*Task brief*: From the line containing "Task: Click the vertical scrollbar thumb" through the last line of the records below, each line is to be repeated exactly; pictures are to be omitted.

[Data for the task — start]

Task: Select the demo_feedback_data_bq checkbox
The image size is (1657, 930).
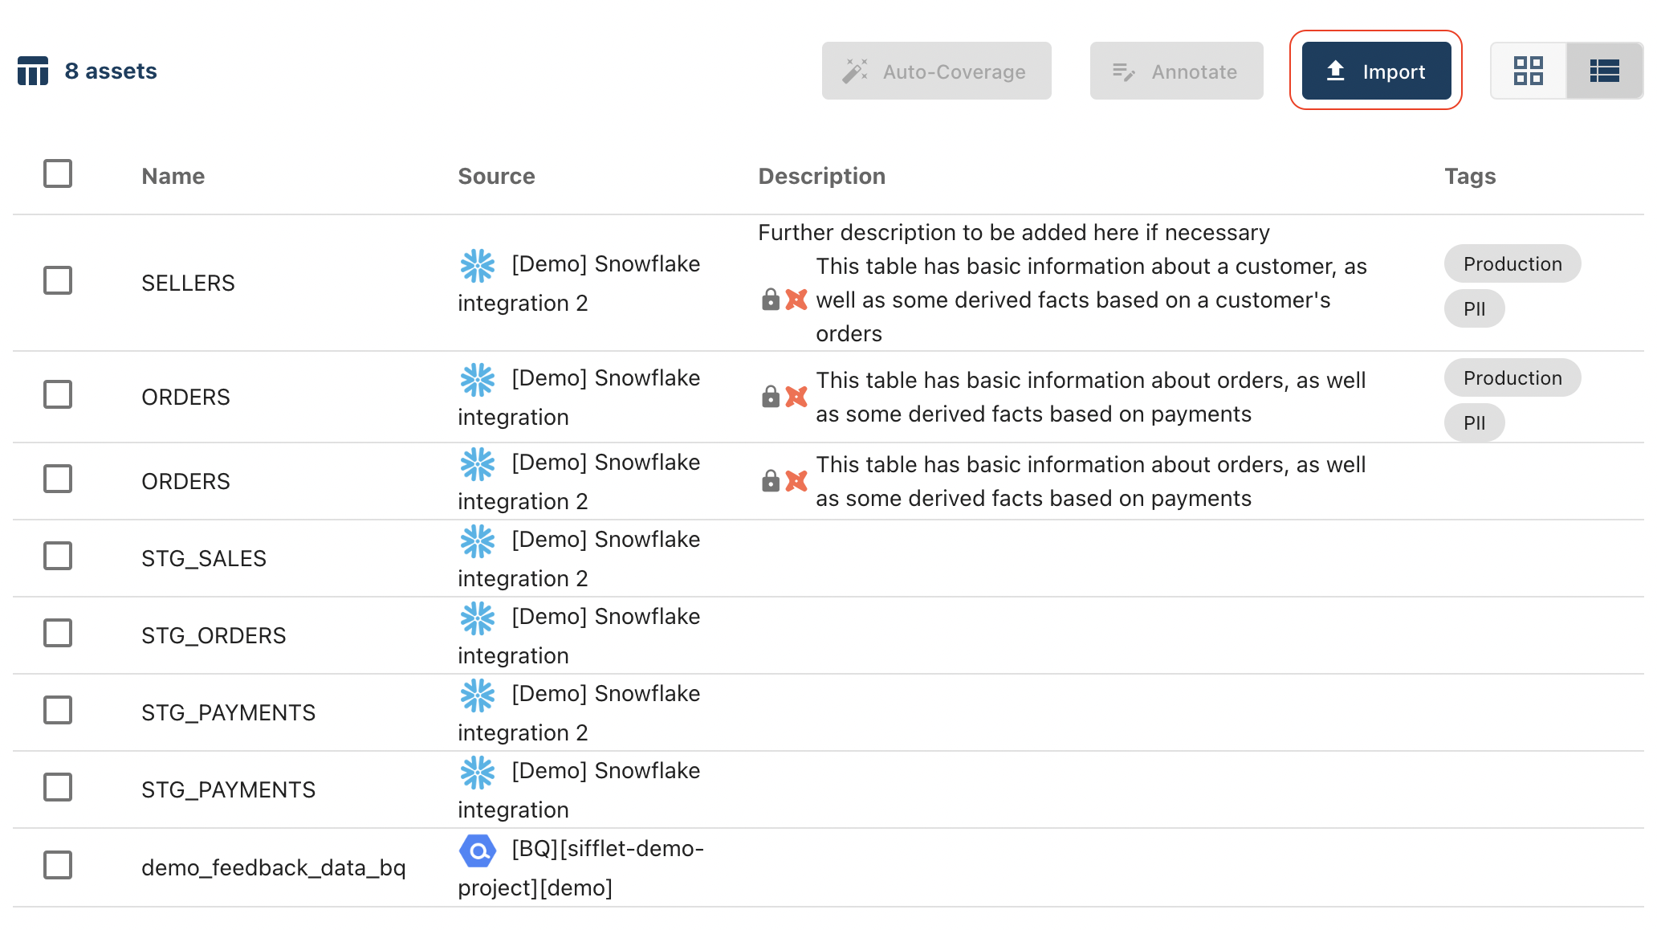Action: coord(58,865)
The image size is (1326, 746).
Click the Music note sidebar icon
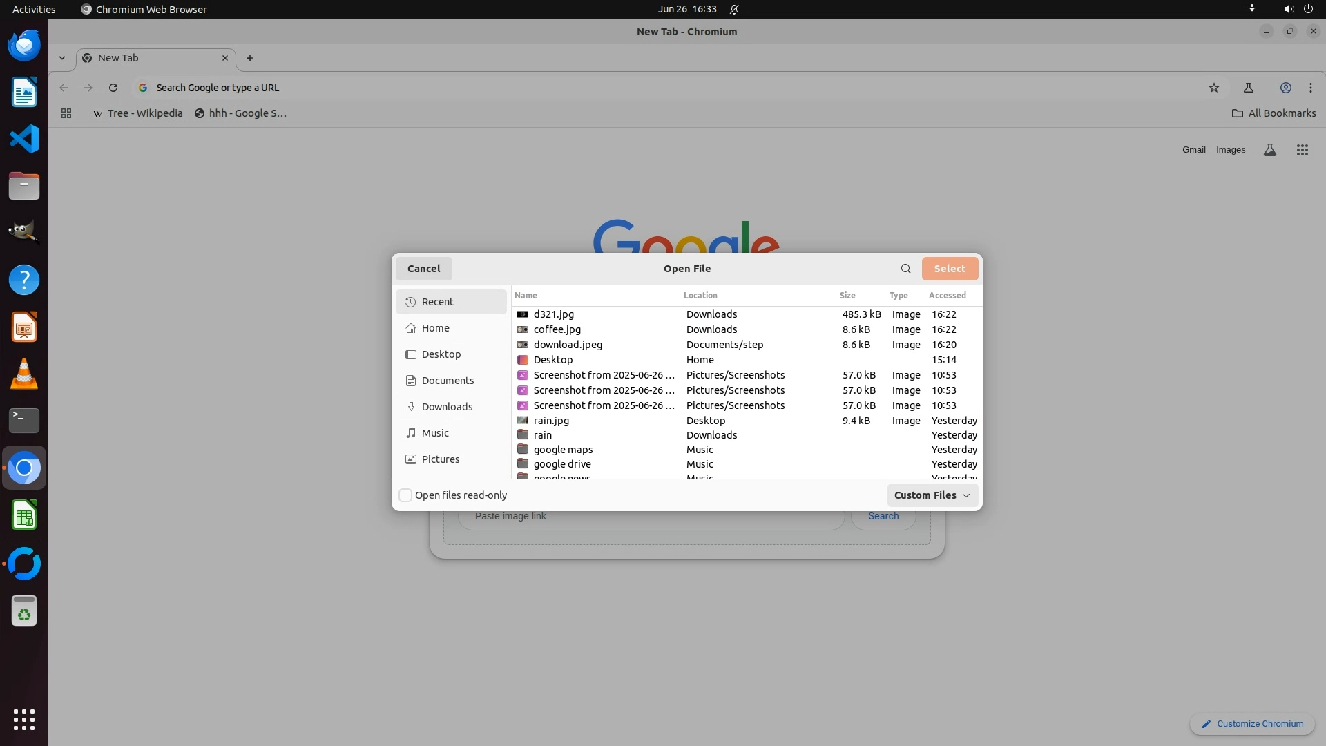[x=411, y=433]
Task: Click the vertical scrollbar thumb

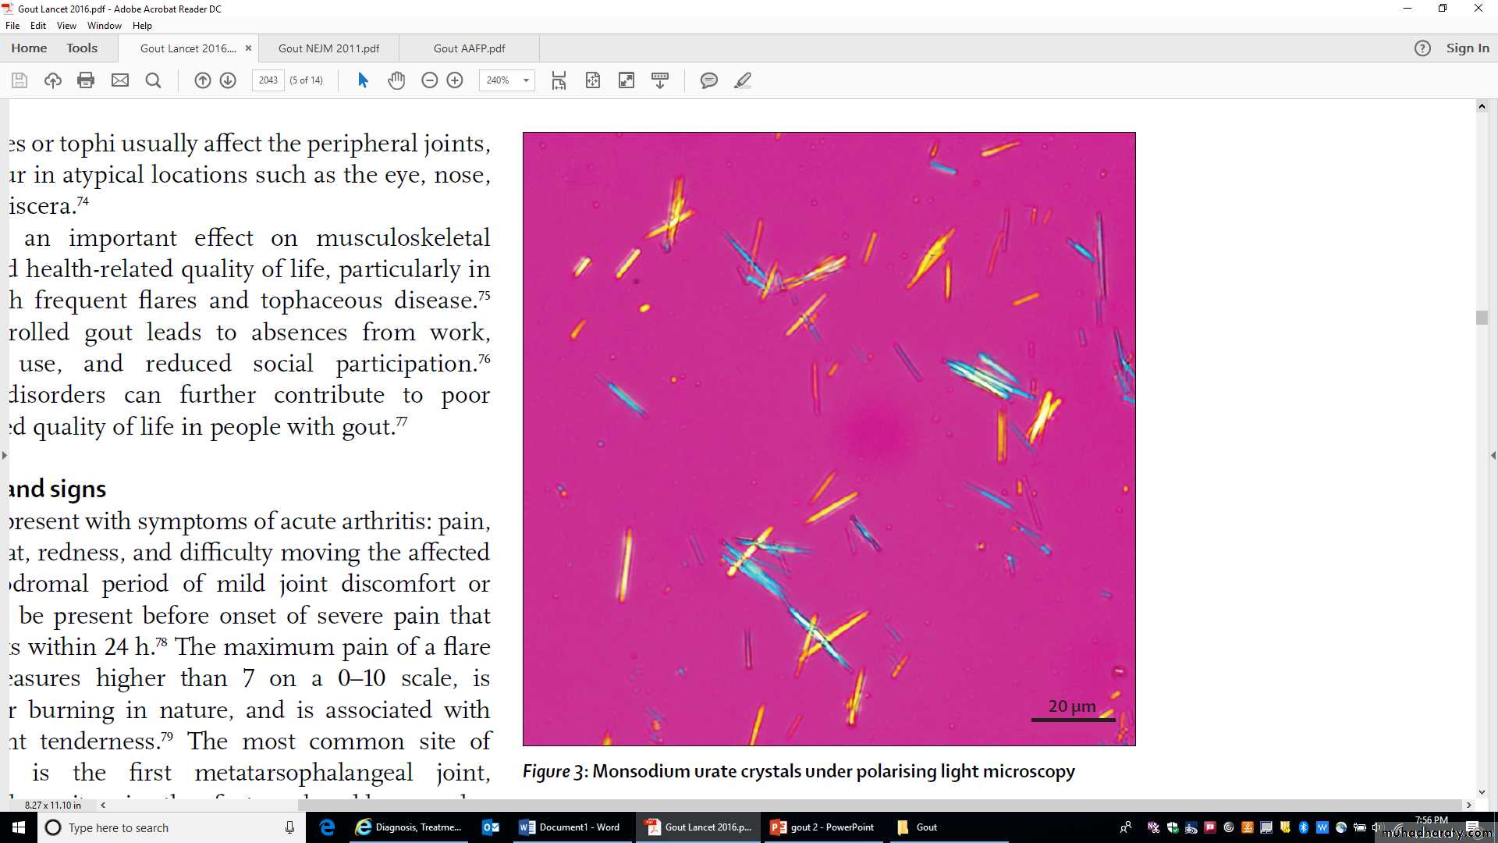Action: (x=1482, y=318)
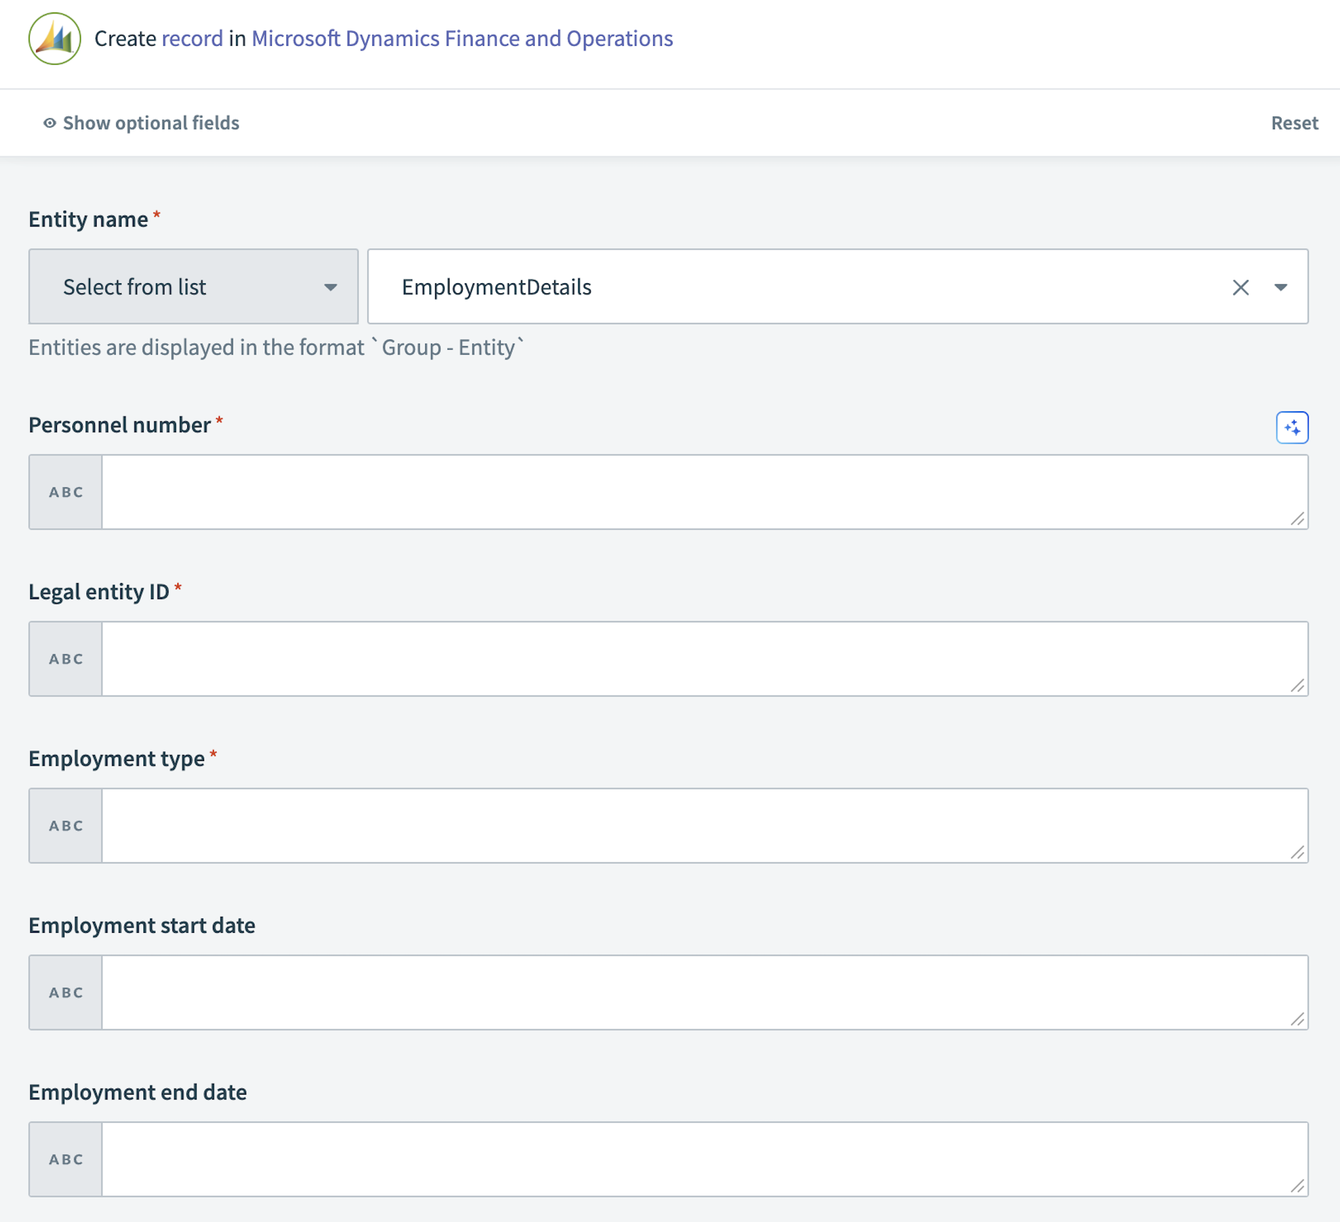Click inside the Personnel number input field
Viewport: 1340px width, 1222px height.
point(665,492)
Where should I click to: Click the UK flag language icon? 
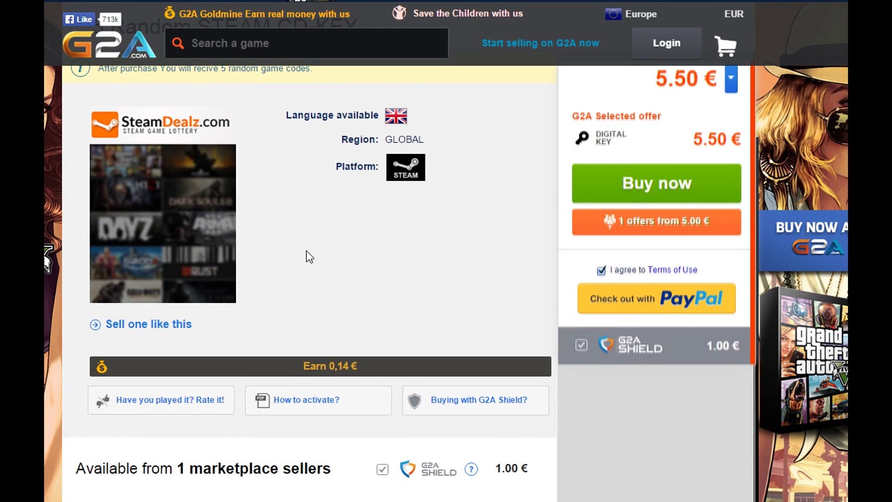point(396,116)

[Data for the task — finish]

*Exercise solution*:
Task: Click the vertical scrollbar thumb

Action: (x=1482, y=318)
Click inside the Personnel number input field
Viewport: 1340px width, 1222px height.
point(665,492)
Where should I click to: Click the UK flag language icon? 
point(396,116)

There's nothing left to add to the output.